Uma megaoperação federal desmantelou uma rede criminosa de extração e comércio ilegal de palmito-juçara no Vale do Itajaí, revelando um grave cenário ambiental e sanitário. Batizada de “Operação Euterpe 2025”, a ação foi conduzida pelo Ibama e pelo ICMBio, resultando em R$ 321,9 mil em multas e na apreensão de maquinários e produtos ilegais.
A fiscalização percorreu nove municípios catarinenses, incluindo Blumenau, Brusque e Rio do Sul, com o objetivo de combater o corte ilegal da palmeira Euterpe edulis, espécie nativa da Mata Atlântica e ameaçada de extinção. Segundo os agentes, o grupo criminoso realizava o abate da planta em áreas de floresta, transportando o palmito sem documentação e revendendo o produto de forma clandestina.

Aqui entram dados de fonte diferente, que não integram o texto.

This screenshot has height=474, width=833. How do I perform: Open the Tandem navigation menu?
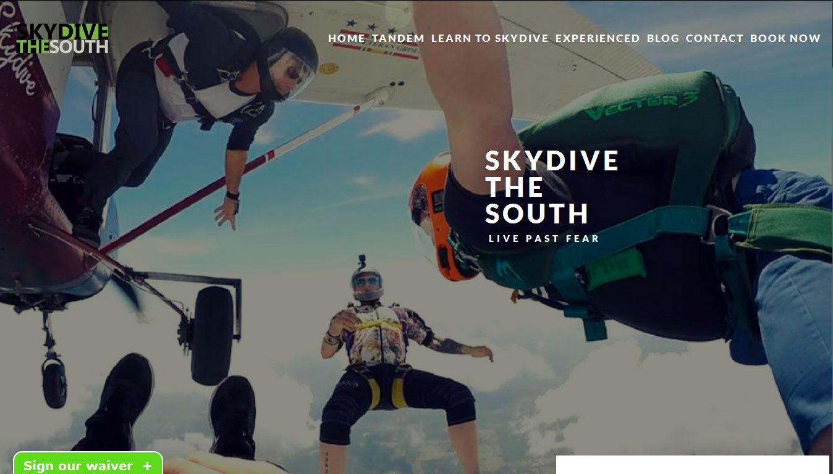click(x=398, y=38)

Além do impacto ambiental, a operação expôs um verdadeiro “caos sanitário”: fábricas de conserva funcionavam em condições precárias de higiene, com o palmito sendo envasado em vidros sem rótulo e sem controle de qualidade, oferecendo risco à saúde pública. De acordo com os fiscais, o consumo desse tipo de produto pode causar doenças graves, como o botulismo.
Durante as diligências, as equipes também apreenderam aves silvestres em cativeiro ilegal e destruíram grandes quantidades de material irregular. Toda a documentação das autuações foi encaminhada ao Ministério Público Federal, que deve acompanhar o andamento das investigações.